→ **Data shown**
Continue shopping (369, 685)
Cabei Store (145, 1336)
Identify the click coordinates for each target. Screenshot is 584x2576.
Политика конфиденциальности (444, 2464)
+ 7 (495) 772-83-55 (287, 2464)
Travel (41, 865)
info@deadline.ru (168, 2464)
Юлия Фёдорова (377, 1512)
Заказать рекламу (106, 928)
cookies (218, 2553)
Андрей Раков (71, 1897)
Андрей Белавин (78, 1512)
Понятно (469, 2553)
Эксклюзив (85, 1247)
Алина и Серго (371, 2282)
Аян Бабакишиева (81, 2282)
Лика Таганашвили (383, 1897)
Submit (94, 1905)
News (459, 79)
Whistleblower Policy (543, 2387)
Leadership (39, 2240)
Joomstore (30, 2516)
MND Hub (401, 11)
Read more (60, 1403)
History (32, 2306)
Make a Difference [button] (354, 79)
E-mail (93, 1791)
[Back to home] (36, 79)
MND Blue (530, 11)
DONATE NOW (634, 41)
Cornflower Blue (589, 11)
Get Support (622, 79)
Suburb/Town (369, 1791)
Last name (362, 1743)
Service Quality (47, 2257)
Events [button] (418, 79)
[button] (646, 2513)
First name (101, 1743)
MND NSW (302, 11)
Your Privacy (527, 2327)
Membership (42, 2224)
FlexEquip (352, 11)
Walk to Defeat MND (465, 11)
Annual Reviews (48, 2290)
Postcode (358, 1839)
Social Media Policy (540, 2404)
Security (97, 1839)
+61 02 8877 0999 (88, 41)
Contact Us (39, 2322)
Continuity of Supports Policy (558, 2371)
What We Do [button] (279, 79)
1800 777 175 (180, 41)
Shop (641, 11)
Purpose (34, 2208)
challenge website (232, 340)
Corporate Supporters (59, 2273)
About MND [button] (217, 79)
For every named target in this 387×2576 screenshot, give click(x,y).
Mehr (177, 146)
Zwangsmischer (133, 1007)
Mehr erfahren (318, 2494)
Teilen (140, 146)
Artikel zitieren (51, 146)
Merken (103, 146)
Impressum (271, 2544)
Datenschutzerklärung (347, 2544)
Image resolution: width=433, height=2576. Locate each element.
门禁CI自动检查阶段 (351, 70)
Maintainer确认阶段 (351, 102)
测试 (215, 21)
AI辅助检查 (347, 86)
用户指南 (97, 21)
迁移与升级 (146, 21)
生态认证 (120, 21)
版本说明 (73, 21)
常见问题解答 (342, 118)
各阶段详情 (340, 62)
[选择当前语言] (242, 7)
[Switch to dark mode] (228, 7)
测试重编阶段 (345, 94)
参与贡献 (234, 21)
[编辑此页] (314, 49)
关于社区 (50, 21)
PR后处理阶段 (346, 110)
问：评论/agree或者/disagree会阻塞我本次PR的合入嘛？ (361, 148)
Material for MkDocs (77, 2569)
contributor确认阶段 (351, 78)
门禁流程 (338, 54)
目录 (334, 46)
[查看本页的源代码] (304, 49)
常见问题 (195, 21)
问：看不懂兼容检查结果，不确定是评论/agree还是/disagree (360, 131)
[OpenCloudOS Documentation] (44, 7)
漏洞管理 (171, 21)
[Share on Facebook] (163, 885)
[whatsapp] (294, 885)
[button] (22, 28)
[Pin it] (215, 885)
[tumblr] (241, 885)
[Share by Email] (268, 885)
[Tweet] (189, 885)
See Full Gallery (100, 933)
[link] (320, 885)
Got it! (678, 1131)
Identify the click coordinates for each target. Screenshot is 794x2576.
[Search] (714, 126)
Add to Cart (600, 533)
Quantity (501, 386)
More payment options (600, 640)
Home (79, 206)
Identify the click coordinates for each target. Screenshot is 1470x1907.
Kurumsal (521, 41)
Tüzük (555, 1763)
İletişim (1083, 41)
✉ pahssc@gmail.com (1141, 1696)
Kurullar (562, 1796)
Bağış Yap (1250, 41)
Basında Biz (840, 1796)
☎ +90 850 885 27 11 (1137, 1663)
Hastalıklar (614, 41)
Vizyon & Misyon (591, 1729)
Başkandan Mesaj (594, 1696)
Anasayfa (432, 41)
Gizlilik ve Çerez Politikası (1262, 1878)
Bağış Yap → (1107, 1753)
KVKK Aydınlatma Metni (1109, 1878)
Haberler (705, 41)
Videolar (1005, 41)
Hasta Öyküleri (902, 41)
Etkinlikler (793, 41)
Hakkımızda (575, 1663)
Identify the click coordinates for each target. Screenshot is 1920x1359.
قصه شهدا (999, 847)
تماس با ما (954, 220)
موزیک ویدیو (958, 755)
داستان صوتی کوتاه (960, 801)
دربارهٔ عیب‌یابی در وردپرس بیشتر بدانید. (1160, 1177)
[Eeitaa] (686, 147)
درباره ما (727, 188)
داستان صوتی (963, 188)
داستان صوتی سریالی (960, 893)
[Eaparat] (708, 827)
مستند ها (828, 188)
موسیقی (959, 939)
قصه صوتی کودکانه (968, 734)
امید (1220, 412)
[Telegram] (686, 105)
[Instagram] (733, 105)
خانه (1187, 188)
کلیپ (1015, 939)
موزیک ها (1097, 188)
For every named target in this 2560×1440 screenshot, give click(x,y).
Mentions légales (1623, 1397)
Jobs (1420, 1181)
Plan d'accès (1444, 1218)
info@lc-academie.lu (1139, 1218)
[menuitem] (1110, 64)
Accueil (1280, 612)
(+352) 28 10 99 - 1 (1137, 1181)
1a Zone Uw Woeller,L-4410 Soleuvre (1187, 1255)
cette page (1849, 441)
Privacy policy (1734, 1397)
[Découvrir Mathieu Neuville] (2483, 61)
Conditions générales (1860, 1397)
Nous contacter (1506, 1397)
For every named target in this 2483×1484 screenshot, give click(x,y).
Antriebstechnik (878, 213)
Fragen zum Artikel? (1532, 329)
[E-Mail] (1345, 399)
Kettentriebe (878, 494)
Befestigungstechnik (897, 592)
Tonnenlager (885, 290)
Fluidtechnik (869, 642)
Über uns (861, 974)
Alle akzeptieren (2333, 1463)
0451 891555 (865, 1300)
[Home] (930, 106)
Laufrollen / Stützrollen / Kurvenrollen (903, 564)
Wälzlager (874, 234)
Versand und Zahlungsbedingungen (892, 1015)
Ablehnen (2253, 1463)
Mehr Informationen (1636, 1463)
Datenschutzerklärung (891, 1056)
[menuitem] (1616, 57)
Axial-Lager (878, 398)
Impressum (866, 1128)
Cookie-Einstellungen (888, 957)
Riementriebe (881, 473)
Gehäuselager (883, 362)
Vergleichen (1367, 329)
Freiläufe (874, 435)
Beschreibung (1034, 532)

→ **Brief**
Each entry above is to be set down again in exactly the same words.

→ **Answer**
Continue shopping (369, 685)
Cabei Store (145, 1336)
Identify the click coordinates for each target. Screenshot is 584x2576.
Политика конфиденциальности (444, 2464)
+ 7 (495) 772-83-55 (287, 2464)
Travel (41, 865)
info@deadline.ru (168, 2464)
Юлия Фёдорова (377, 1512)
Заказать рекламу (106, 928)
cookies (218, 2553)
Андрей Раков (71, 1897)
Андрей Белавин (78, 1512)
Понятно (469, 2553)
Эксклюзив (85, 1247)
Алина и Серго (371, 2282)
Аян Бабакишиева (81, 2282)
Лика Таганашвили (383, 1897)
Submit (94, 1905)
News (459, 79)
Whistleblower Policy (543, 2387)
Leadership (39, 2240)
Joomstore (30, 2516)
MND Hub (401, 11)
Read more (60, 1403)
History (32, 2306)
Make a Difference [button] (354, 79)
E-mail (93, 1791)
[Back to home] (36, 79)
MND Blue (530, 11)
DONATE NOW (634, 41)
Cornflower Blue (589, 11)
Get Support (622, 79)
Suburb/Town (369, 1791)
Last name (362, 1743)
Service Quality (47, 2257)
Events [button] (418, 79)
[button] (646, 2513)
First name (101, 1743)
MND NSW (302, 11)
Your Privacy (527, 2327)
Membership (42, 2224)
FlexEquip (352, 11)
Walk to Defeat MND (465, 11)
Annual Reviews (48, 2290)
Postcode (358, 1839)
Social Media Policy (540, 2404)
Security (97, 1839)
+61 02 8877 0999 (88, 41)
Contact Us (39, 2322)
Continuity of Supports Policy (558, 2371)
What We Do [button] (279, 79)
1800 777 175 (180, 41)
Shop (641, 11)
Purpose (34, 2208)
challenge website (232, 340)
Corporate Supporters (59, 2273)
About MND [button] (217, 79)
For every named target in this 387×2576 screenshot, give click(x,y).
Mehr (177, 146)
Zwangsmischer (133, 1007)
Mehr erfahren (318, 2494)
Teilen (140, 146)
Artikel zitieren (51, 146)
Merken (103, 146)
Impressum (271, 2544)
Datenschutzerklärung (347, 2544)
Image resolution: width=433, height=2576. Locate each element.
门禁CI自动检查阶段 (351, 70)
Maintainer确认阶段 (351, 102)
测试 (215, 21)
AI辅助检查 (347, 86)
用户指南 (97, 21)
迁移与升级 (146, 21)
生态认证 (120, 21)
版本说明 (73, 21)
常见问题解答 (342, 118)
各阶段详情 (340, 62)
[选择当前语言] (242, 7)
[Switch to dark mode] (228, 7)
测试重编阶段 (345, 94)
参与贡献 (234, 21)
[编辑此页] (314, 49)
关于社区 (50, 21)
PR后处理阶段 (346, 110)
问：评论/agree或者/disagree会阻塞我本次PR的合入嘛？ (361, 148)
Material for MkDocs (77, 2569)
contributor确认阶段 (351, 78)
门禁流程 (338, 54)
目录 (334, 46)
[查看本页的源代码] (304, 49)
常见问题 (195, 21)
问：看不懂兼容检查结果，不确定是评论/agree还是/disagree (360, 131)
[OpenCloudOS Documentation] (44, 7)
漏洞管理 (171, 21)
[Share on Facebook] (163, 885)
[whatsapp] (294, 885)
[button] (22, 28)
[Pin it] (215, 885)
[tumblr] (241, 885)
[Share by Email] (268, 885)
[Tweet] (189, 885)
See Full Gallery (100, 933)
[link] (320, 885)
Got it! (678, 1131)
Identify the click coordinates for each target. Screenshot is 794x2576.
[Search] (714, 126)
Add to Cart (600, 533)
Quantity (501, 386)
More payment options (600, 640)
Home (79, 206)
Identify the click coordinates for each target. Screenshot is 1470x1907.
Kurumsal (521, 41)
Tüzük (555, 1763)
İletişim (1083, 41)
✉ pahssc@gmail.com (1141, 1696)
Kurullar (562, 1796)
Bağış Yap (1250, 41)
Basında Biz (840, 1796)
☎ +90 850 885 27 11 (1137, 1663)
Hastalıklar (614, 41)
Vizyon & Misyon (591, 1729)
Başkandan Mesaj (594, 1696)
Anasayfa (432, 41)
Gizlilik ve Çerez Politikası (1262, 1878)
Bağış Yap → (1107, 1753)
KVKK Aydınlatma Metni (1109, 1878)
Haberler (705, 41)
Videolar (1005, 41)
Hasta Öyküleri (902, 41)
Etkinlikler (793, 41)
Hakkımızda (575, 1663)
Identify the click coordinates for each target. Screenshot is 1920x1359.
قصه شهدا (999, 847)
تماس با ما (954, 220)
موزیک ویدیو (958, 755)
داستان صوتی کوتاه (960, 801)
دربارهٔ عیب‌یابی در وردپرس بیشتر بدانید. (1160, 1177)
[Eeitaa] (686, 147)
درباره ما (727, 188)
داستان صوتی (963, 188)
داستان صوتی سریالی (960, 893)
[Eaparat] (708, 827)
مستند ها (828, 188)
موسیقی (959, 939)
قصه صوتی کودکانه (968, 734)
امید (1220, 412)
[Telegram] (686, 105)
[Instagram] (733, 105)
خانه (1187, 188)
کلیپ (1015, 939)
موزیک ها (1097, 188)
For every named target in this 2560×1440 screenshot, give click(x,y).
Mentions légales (1623, 1397)
Jobs (1420, 1181)
Plan d'accès (1444, 1218)
info@lc-academie.lu (1139, 1218)
[menuitem] (1110, 64)
Accueil (1280, 612)
(+352) 28 10 99 - 1 (1137, 1181)
1a Zone Uw Woeller,L-4410 Soleuvre (1187, 1255)
cette page (1849, 441)
Privacy policy (1734, 1397)
[Découvrir Mathieu Neuville] (2483, 61)
Conditions générales (1860, 1397)
Nous contacter (1506, 1397)
For every named target in this 2483×1484 screenshot, give click(x,y).
Antriebstechnik (878, 213)
Fragen zum Artikel? (1532, 329)
[E-Mail] (1345, 399)
Kettentriebe (878, 494)
Befestigungstechnik (897, 592)
Tonnenlager (885, 290)
Fluidtechnik (869, 642)
Über uns (861, 974)
Alle akzeptieren (2333, 1463)
0451 891555 (865, 1300)
[Home] (930, 106)
Laufrollen / Stützrollen / Kurvenrollen (903, 564)
Wälzlager (874, 234)
Versand und Zahlungsbedingungen (892, 1015)
Ablehnen (2253, 1463)
Mehr Informationen (1636, 1463)
Datenschutzerklärung (891, 1056)
[menuitem] (1616, 57)
Axial-Lager (878, 398)
Impressum (866, 1128)
Cookie-Einstellungen (888, 957)
Riementriebe (881, 473)
Gehäuselager (883, 362)
Vergleichen (1367, 329)
Freiläufe (874, 435)
Beschreibung (1034, 532)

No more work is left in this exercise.